He said this is costing OECD societies plus the People's Republic of China and India an estimated USD 3.5 trillion a year in terms of the value of lives lost and ill health, and the trend is rising.
"But how much of the cost of those deaths and health problems is due to pollution from cars, trucks and motorcycles on our roads?" he wondered, "Initial evidence suggests that in OECD countries, road transport is likely responsible for about half the USD 1.7 trillion total."
Gurria said air pollution in OECD countries has fallen in recent years, helped by tighter emission controls on vehicles, but has increased in China and India as rapid growth in traffic has outpaced the adoption of tighter emission limits.
He stressed over the five-year period from 2005 to 2010, there was an overall increase of about 4 percent in the number of premature deaths globally caused by outdoor air pollution - with an improvement in the OECD world being offset by a larger deterioration in the rest of the world:
"These figures, based on new technologies for measuring pollution and improved analysis of health data, are far higher than those from previous studies of premature death and illness from air pollution."
He stated that calculating the economic cost of these health impacts, and how much is due to air pollution from road transport, requires estimating the value of lost lives or lost quality of life in the case of illness.

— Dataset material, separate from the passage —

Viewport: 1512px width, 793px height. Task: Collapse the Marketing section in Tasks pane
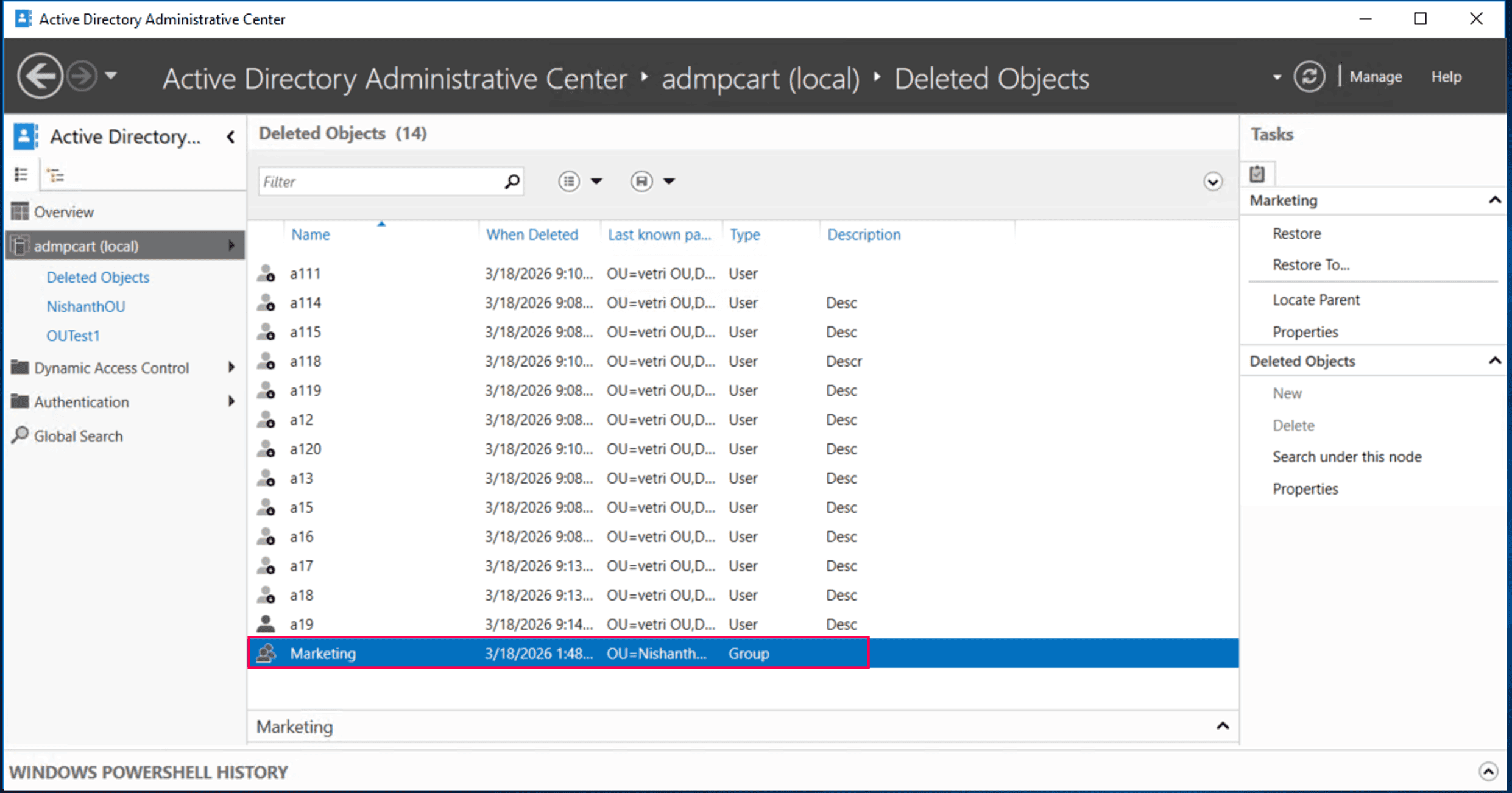[1495, 200]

Gurria said there is a standard method for calculating the cost of lost life, but not for loss of health. Hence this study adds to the mortality cost a 10 percent margin for loss of health (morbidity), based on the best available evidence in recent studies:
"It is now possible to give a better calculation of the health impacts of air pollution and of the associated economic cost.
Available evidence and methodology suggest that about 50 percent of that cost in OECD countries is specifically attributable to road transport, although more work needs to be done to provide a robust calculation for the road transport share".